Il Pentagono frena: “Nessun conflitto contro gli ayatollah”, di Paolo Mastrolilli. La Stampa

Il Pentagono frena: “Nessun conflitto contro gli ayatollah”

AFP

Il leader americano Donald Trump, 71 anni, durante un vertice alla Casa Bianca

 
PAOLO MASTROLILLI INVIATO A NEW YORK
 

Un paio di settimane fa, durante un’audizione al Congresso poco prima di incontrare il ministro della Difesa israeliano Lieberman, il capo del Pentagono Mattis aveva detto di considerare «molto probabile» una guerra tra l’Iran e lo Stato ebraico in Siria. «Non so prevedere dove e come scoppierà – aveva detto – ma ritengo alta la probabilità che accada».  

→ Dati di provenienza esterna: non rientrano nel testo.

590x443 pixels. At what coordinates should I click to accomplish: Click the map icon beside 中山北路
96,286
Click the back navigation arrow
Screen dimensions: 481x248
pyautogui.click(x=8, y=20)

Gli ultimi eventi hanno dimostrato che la guerra per procura tra i due paesi sta già diventando un conflitto aperto, e ieri Mattis ne ha discusso con Trump alla Casa Bianca. I critici dell’amministrazione dicono che la scelta di uscire dall’accordo nucleare ha accelerato questa dinamica, spingendo Teheran a prendersi la rivincita su tutti i terreni dove può mettere in difficoltà gli Usa e i loro alleati.

I sostenitori rispondono che è vero il contrario: l’accordo nucleare andava cancellato perché non affrontava le minacce complessive della Repubblica islamica, dal programma missilistico agli interventi destabilizzanti in Medio Oriente, e l’escalation con Israele è un effetto di questa mancanza. Quindi era necessario alzare il livello del confronto, perché è l’unica strategia possibile per spingere gli ayatollah a fare una vera intesa, o favorire il cambio di regime. Mattis, che considerava debole l’accordo nucleare ma in assenza di alternative voleva preservarlo, ha detto mercoledì al Senato che Trump lo ha abbandonato «perché lo ha giudicato inadeguato nel lungo termine».  

Ora esiste invece la possibilità, e la necessità, di «renderlo più forte». Gli Usa però non hanno ancora spiegato agli alleati quale sia il loro «piano B», mentre lo stesso capo del Pentagono ha escluso un confronto militare diretto con l’Iran. 

Fonti diplomatiche britanniche, che sono favorevoli a conservare l’accordo, ma restano anche l’alleato più vicino agli Usa, sostengono che ora la chiave per evitare un conflitto aperto tra la Repubblica islamica e lo Stato ebraico è la soluzione politica alla guerra in Siria. Per trovarla, è necessario che la Russia capisca che a questo punto in gioco non c’è più solo la sopravvivenza di Assad, ma il rischio di un conflitto aperto tra potenze. Le fonti ritengono che Netanyahu sia andato a Mosca per dire a Putin che in Siria combatte gli iraniani, non i russi, e forse per consegnare un messaggio degli americani. Trump non ha chiuso la porta a un vertice con Putin, e il primo punto in agenda potrebbe diventare un accordo su Damasco, per evitare che lo scontro fra Iran e Israele provochi una guerra più ampia.